**SET EXERCISE:**
Retype every line of the listing below word for word, leaving out the pictures.

**EXERCISE MATERIAL:**
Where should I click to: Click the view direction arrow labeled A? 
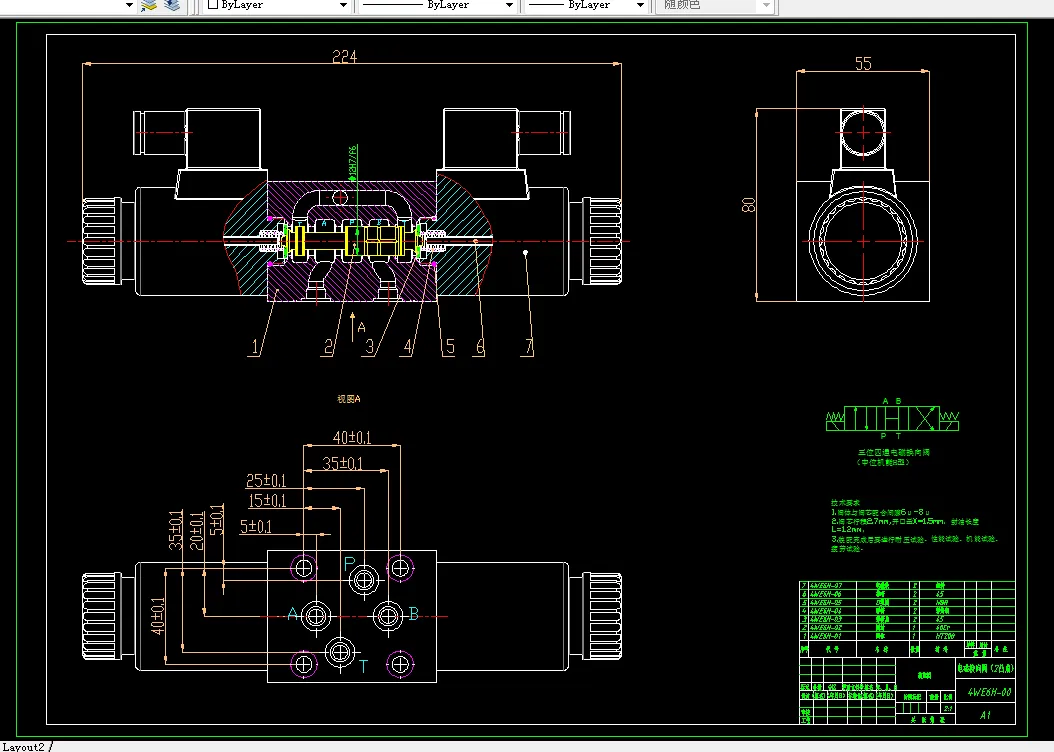(x=352, y=327)
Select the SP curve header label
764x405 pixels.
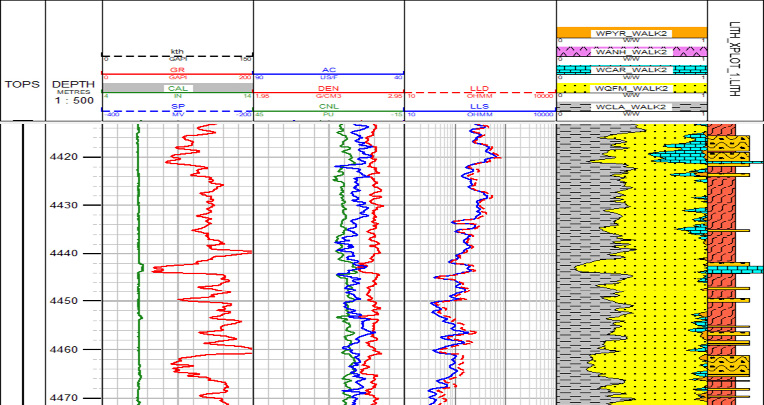click(177, 105)
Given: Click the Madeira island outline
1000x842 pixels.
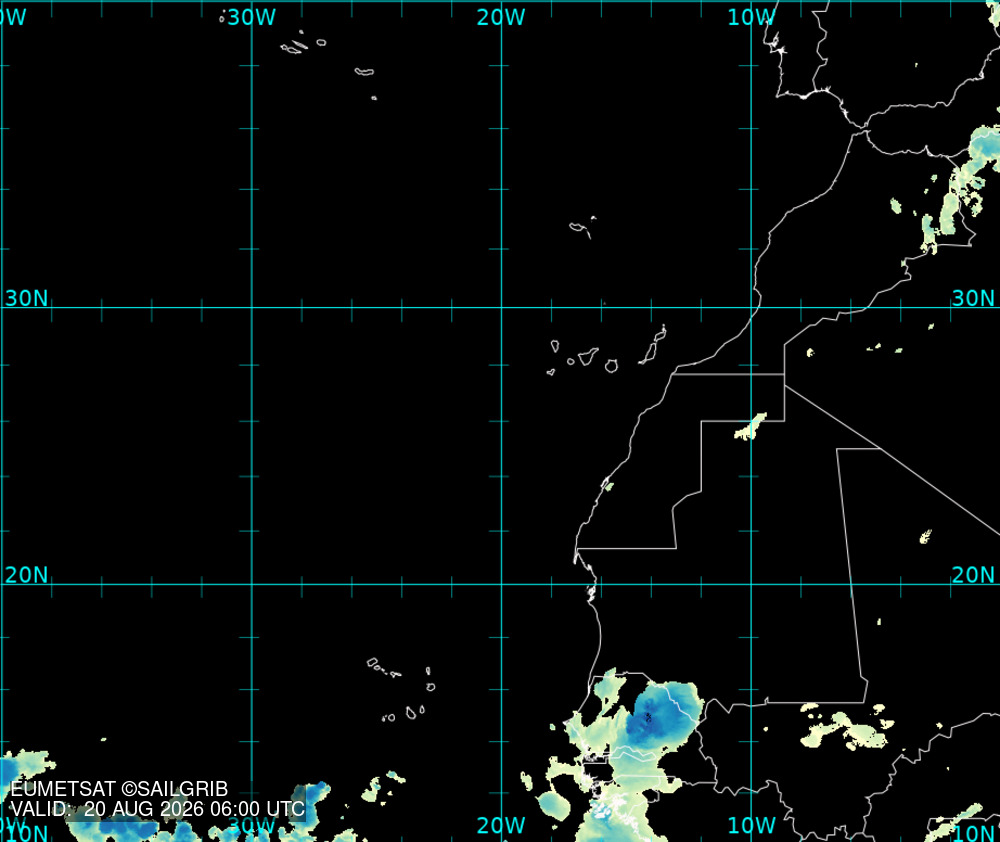Looking at the screenshot, I should coord(582,228).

**REPLY:**
Where should I click to: Click the view direction arrow labeled A? 
(x=352, y=327)
Select the SP curve header label
764x405 pixels.
click(177, 105)
Given: Click the Madeira island outline
1000x842 pixels.
Looking at the screenshot, I should coord(582,228).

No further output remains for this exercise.